Your lawn steadily discolors when it’s significantly damaged.

Identifying Mosquito Hawk Larvae

Due to the damage caused by crane fly larvae, it’s important to inspect your surroundings for tell-tale signs. To begin with, you’ll need to be able to identify crane flies. This helps you know what to look out for.

As mentioned earlier, crane flies are stout, short worms.

The longest worms will measure about 2 inches. In terms of comparison with other worms, these larvae look like legless caterpillars.

Plus, they have thick grey skin. Before they molt into adults, crane fly larvae must pass through 4 stages. As they feed, these larvae grow in size before they eventually turn adults.

So what’s the Function of Adult Mosquito Hawks?

Well, you’ll have to look at this from the angle of reproduction. Because crane flies only live for a few days (about 10 to 11 days) after turning adults, they’re well developed to lay eggs to reproduce their kind.

It’s important to state here that adult crane flies won’t prey on any insect but only feed on nectar.

This testifies to the “harmless” nature of fully developed mosquito hawks.

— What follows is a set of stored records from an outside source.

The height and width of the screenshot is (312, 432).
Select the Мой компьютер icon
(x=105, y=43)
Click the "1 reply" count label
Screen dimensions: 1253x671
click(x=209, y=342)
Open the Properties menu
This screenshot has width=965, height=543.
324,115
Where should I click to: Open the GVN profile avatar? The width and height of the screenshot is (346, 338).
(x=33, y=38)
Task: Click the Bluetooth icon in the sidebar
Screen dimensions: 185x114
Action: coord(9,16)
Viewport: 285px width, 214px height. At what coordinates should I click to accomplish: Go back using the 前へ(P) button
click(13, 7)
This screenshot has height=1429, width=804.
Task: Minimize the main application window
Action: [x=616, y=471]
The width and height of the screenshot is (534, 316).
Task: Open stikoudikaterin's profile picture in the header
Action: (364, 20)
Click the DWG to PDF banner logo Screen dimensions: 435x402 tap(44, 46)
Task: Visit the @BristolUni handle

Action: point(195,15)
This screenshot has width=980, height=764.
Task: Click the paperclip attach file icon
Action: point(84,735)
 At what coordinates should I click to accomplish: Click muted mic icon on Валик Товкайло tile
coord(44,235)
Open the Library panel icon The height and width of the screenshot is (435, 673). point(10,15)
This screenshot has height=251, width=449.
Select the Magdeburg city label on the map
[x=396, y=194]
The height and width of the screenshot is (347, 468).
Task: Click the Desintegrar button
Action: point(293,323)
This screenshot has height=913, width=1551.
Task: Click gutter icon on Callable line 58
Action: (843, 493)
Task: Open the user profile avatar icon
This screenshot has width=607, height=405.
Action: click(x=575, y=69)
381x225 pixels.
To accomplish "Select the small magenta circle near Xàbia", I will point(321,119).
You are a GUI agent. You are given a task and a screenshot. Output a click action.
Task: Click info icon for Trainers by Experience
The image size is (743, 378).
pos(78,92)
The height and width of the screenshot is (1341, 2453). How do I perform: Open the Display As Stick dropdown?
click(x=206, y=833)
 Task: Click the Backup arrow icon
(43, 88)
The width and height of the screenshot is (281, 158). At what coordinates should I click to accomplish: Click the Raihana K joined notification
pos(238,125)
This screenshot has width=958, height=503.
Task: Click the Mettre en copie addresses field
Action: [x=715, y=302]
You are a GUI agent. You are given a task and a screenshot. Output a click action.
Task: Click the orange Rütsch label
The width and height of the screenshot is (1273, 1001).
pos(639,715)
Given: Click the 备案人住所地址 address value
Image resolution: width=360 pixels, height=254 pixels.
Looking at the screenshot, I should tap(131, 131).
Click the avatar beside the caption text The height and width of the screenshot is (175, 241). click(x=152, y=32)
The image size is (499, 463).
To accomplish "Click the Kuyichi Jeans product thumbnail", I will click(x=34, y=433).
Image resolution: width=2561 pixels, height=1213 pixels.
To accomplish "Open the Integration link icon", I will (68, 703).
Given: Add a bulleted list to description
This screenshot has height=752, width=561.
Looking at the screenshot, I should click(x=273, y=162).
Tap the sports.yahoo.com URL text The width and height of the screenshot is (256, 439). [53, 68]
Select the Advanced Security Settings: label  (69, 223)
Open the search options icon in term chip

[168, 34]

Before long, they die off and a new cycle continues.

Do you care enough for your lawns?

Since mosquito hawks won’t kill mosquitoes, how about your lawn? Do you care enough for it? If you do, you’ll need to have your surroundings treated.

Pest control services provide all sorts of solutions. You may also want to consider the introduction of beneficial nematodes to your lawns.

Help May Come from the Most Unlikely Places

At this stage, it’s clear that mosquito hawks cause no problems to mosquitoes, but how about other insects and animals that do feed on mosquitoes?

You can begin by introducing predatory mosquito species, bats, geese, ducks, frogs, turtles, dragonflies, damselflies, aquatic beetles, and turtles just to name a few.

Each of these will help with natural mosquito control.

Mosquito hawks do NOT eat mosquitoes. We’ve provided a wide range of explanations highlighting this fact. However, other insects and animals do as shown above.